### GOAL
Retype every line of the data below exactly as it stands.

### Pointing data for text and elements
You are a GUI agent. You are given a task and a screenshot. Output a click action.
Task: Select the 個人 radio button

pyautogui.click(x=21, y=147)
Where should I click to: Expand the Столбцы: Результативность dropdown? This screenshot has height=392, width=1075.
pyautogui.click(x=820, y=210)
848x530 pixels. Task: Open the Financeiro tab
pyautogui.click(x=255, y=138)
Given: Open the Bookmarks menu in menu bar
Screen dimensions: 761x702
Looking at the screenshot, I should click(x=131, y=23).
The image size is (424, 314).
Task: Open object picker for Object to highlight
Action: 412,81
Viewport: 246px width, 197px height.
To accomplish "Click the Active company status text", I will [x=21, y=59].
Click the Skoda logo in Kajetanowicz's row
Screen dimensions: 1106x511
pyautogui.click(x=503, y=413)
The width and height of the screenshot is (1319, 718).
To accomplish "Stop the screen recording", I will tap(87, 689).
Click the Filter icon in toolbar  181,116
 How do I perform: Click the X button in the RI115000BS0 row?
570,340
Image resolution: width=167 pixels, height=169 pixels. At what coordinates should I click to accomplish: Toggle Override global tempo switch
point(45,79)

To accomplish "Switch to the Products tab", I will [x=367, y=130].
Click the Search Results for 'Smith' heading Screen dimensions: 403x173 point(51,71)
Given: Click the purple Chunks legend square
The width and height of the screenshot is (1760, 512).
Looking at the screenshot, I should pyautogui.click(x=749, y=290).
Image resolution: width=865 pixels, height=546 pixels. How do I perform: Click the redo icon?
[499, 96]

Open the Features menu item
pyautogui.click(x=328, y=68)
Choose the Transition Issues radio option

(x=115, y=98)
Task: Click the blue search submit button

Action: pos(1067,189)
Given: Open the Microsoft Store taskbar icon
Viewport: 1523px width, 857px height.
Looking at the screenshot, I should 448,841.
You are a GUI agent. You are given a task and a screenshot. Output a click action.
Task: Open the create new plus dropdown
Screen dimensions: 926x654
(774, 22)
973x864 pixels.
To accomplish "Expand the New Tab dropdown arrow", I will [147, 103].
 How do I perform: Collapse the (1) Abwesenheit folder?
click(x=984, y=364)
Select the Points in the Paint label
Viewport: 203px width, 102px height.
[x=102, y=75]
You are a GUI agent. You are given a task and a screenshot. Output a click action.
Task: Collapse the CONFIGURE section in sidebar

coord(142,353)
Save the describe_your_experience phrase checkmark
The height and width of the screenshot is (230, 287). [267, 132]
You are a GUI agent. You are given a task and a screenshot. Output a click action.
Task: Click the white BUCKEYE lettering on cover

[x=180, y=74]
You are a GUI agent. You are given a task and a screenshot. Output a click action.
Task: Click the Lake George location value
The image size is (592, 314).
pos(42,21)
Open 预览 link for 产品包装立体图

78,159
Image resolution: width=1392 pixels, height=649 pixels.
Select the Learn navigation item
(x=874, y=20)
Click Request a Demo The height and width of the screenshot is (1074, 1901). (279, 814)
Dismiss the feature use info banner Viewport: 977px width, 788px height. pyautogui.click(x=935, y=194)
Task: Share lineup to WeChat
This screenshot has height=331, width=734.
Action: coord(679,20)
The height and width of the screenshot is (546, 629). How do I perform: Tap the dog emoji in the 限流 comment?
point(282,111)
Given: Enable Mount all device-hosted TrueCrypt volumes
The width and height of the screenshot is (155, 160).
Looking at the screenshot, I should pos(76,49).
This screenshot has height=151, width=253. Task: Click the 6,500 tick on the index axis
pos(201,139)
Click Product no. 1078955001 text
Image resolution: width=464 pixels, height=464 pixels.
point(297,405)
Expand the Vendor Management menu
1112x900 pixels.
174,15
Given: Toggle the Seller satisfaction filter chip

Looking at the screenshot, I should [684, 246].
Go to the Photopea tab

### FULL OUTPUT
You are a GUI agent. You are given a task and a screenshot. Output a click action.
Task: Select the 個人 radio button

pyautogui.click(x=21, y=147)
Where should I click to: Expand the Столбцы: Результативность dropdown? This screenshot has height=392, width=1075.
pyautogui.click(x=820, y=210)
848x530 pixels. Task: Open the Financeiro tab
pyautogui.click(x=255, y=138)
Given: Open the Bookmarks menu in menu bar
Screen dimensions: 761x702
Looking at the screenshot, I should click(x=131, y=23).
The image size is (424, 314).
Task: Open object picker for Object to highlight
Action: 412,81
Viewport: 246px width, 197px height.
To accomplish "Click the Active company status text", I will [x=21, y=59].
Click the Skoda logo in Kajetanowicz's row
Screen dimensions: 1106x511
pyautogui.click(x=503, y=413)
The width and height of the screenshot is (1319, 718).
To accomplish "Stop the screen recording", I will tap(87, 689).
Click the Filter icon in toolbar  181,116
 How do I perform: Click the X button in the RI115000BS0 row?
570,340
Image resolution: width=167 pixels, height=169 pixels. At what coordinates should I click to accomplish: Toggle Override global tempo switch
point(45,79)

To accomplish "Switch to the Products tab", I will [x=367, y=130].
Click the Search Results for 'Smith' heading Screen dimensions: 403x173 point(51,71)
Given: Click the purple Chunks legend square
The width and height of the screenshot is (1760, 512).
Looking at the screenshot, I should pyautogui.click(x=749, y=290).
Image resolution: width=865 pixels, height=546 pixels. How do I perform: Click the redo icon?
[499, 96]

Open the Features menu item
pyautogui.click(x=328, y=68)
Choose the Transition Issues radio option

(x=115, y=98)
Task: Click the blue search submit button

Action: pos(1067,189)
Given: Open the Microsoft Store taskbar icon
Viewport: 1523px width, 857px height.
Looking at the screenshot, I should 448,841.
You are a GUI agent. You are given a task and a screenshot. Output a click action.
Task: Open the create new plus dropdown
Screen dimensions: 926x654
(774, 22)
973x864 pixels.
To accomplish "Expand the New Tab dropdown arrow", I will [147, 103].
 How do I perform: Collapse the (1) Abwesenheit folder?
click(x=984, y=364)
Select the Points in the Paint label
Viewport: 203px width, 102px height.
[x=102, y=75]
You are a GUI agent. You are given a task and a screenshot. Output a click action.
Task: Collapse the CONFIGURE section in sidebar

coord(142,353)
Save the describe_your_experience phrase checkmark
The height and width of the screenshot is (230, 287). [267, 132]
You are a GUI agent. You are given a task and a screenshot. Output a click action.
Task: Click the white BUCKEYE lettering on cover

[x=180, y=74]
You are a GUI agent. You are given a task and a screenshot. Output a click action.
Task: Click the Lake George location value
The image size is (592, 314).
pos(42,21)
Open 预览 link for 产品包装立体图

78,159
Image resolution: width=1392 pixels, height=649 pixels.
Select the Learn navigation item
(x=874, y=20)
Click Request a Demo The height and width of the screenshot is (1074, 1901). (279, 814)
Dismiss the feature use info banner Viewport: 977px width, 788px height. pyautogui.click(x=935, y=194)
Task: Share lineup to WeChat
This screenshot has height=331, width=734.
Action: coord(679,20)
The height and width of the screenshot is (546, 629). How do I perform: Tap the dog emoji in the 限流 comment?
point(282,111)
Given: Enable Mount all device-hosted TrueCrypt volumes
The width and height of the screenshot is (155, 160).
Looking at the screenshot, I should pos(76,49).
This screenshot has height=151, width=253. Task: Click the 6,500 tick on the index axis
pos(201,139)
Click Product no. 1078955001 text
Image resolution: width=464 pixels, height=464 pixels.
point(297,405)
Expand the Vendor Management menu
1112x900 pixels.
174,15
Given: Toggle the Seller satisfaction filter chip

Looking at the screenshot, I should [684, 246].
Go to the Photopea tab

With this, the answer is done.